The sand hadn’t vanished or transformed entirely. It had simply become wrong. The physical matter remained, but the conceptual weight had disappeared.
Northern scooped the grey matter from the ground, his eyes narrowing as he examined it.
“Water.”
[The unnamed matter is being named as “Water”]
The matter shifted, becoming liquid while clinging to its deep-grey hue. It looked like water—translucent, flowing—but felt too heavy for the handful he held.

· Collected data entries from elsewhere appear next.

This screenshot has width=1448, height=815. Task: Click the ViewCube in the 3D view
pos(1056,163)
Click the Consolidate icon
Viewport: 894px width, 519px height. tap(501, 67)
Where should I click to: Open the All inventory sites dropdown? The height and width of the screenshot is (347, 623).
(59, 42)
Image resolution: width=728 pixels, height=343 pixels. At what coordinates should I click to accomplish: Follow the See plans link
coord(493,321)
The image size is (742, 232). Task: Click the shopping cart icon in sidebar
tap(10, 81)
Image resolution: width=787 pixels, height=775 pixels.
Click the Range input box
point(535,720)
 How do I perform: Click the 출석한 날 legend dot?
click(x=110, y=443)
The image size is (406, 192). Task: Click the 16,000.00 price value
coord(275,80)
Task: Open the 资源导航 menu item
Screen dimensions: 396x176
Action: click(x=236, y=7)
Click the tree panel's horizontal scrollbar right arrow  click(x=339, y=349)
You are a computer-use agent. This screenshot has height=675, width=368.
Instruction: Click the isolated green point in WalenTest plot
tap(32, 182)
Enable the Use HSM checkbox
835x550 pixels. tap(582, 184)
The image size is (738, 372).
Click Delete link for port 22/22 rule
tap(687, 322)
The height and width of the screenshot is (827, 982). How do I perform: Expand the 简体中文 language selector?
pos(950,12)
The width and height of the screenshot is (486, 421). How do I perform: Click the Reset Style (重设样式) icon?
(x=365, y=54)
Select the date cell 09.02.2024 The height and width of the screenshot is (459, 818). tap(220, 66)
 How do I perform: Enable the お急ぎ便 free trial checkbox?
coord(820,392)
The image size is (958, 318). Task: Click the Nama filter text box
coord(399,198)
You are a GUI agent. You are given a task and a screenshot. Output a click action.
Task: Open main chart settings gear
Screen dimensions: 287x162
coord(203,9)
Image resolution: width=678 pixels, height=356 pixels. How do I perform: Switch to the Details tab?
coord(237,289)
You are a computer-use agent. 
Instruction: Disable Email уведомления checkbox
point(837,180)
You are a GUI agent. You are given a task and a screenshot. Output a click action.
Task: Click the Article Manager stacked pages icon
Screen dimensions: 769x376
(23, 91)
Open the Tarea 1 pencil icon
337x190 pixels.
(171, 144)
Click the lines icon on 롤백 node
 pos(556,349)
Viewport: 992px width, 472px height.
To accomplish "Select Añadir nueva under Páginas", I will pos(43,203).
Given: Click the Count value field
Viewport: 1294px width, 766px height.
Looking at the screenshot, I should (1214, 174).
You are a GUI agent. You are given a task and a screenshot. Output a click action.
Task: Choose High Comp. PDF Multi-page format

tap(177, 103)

Northern dipped a finger into it. To his surprise, it still felt granular. Not quite liquid, not quite solid.
Confused.
’Not fully water. Not sand either.’
[The unnamed matter only accepted the name because it has no identity to resist. Sand’s fundamental nature (solid, earth, granular) conflicts with water’s nature (liquid, flowing, cohesive). Thus, at the current level of the skill, it is impossible to fully transform its nature regardless of the contradiction.]
A crooked smile tugged at Northern’s lips as he watched the grey liquid pool in his palm.
’But… I can’t rename concepts yet, right? Like the sharpness of a weapon or the timbre of one’s voice, changing how they sound for a while.’
[Not at the current skill level]
’I will eventually be able to…’ His grin sharpened.
Northern studied the grey liquid in his hands.
“To use Infinite Iteration, I have to copy the form first, right?”
[Correct]
“Copy form.”
[Form Grey Water has been copied]
The liquid’s mass surged, doubling, tripling. It transformed into something resembling mercury, spilling from his hands to pool around him. It spread across the sand, bleeding outward in an ever-widening circle.
[Do you want to use Recursive Generation]
Northern shook his head.
“Not quite.”
[You are using Basic Transformation]
He shifted his hand. Part of it dissolved into grey water, turning incorporeal as it flowed forward like thick syrup. A slight gesture, and it snapped back, reforming into flesh and bone.
’With this, I could become incorporeal whenever I want. The only downside is the five-second transformation delay—useless in close combat.’
But the possibilities stretched endlessly. He could transform into any of his echoes or any form he’d copied.
And he could rename poison into medicine. Or rename someone’s blood into poison, killing them before they could blink.
Even without renaming concepts, he could circumvent the limitation. Rename a sword into a club, and its essence would shift—the blade would believe itself a club and behave like a blunt weapon.
The possibilities were truly Endless. The only limit was his creativity.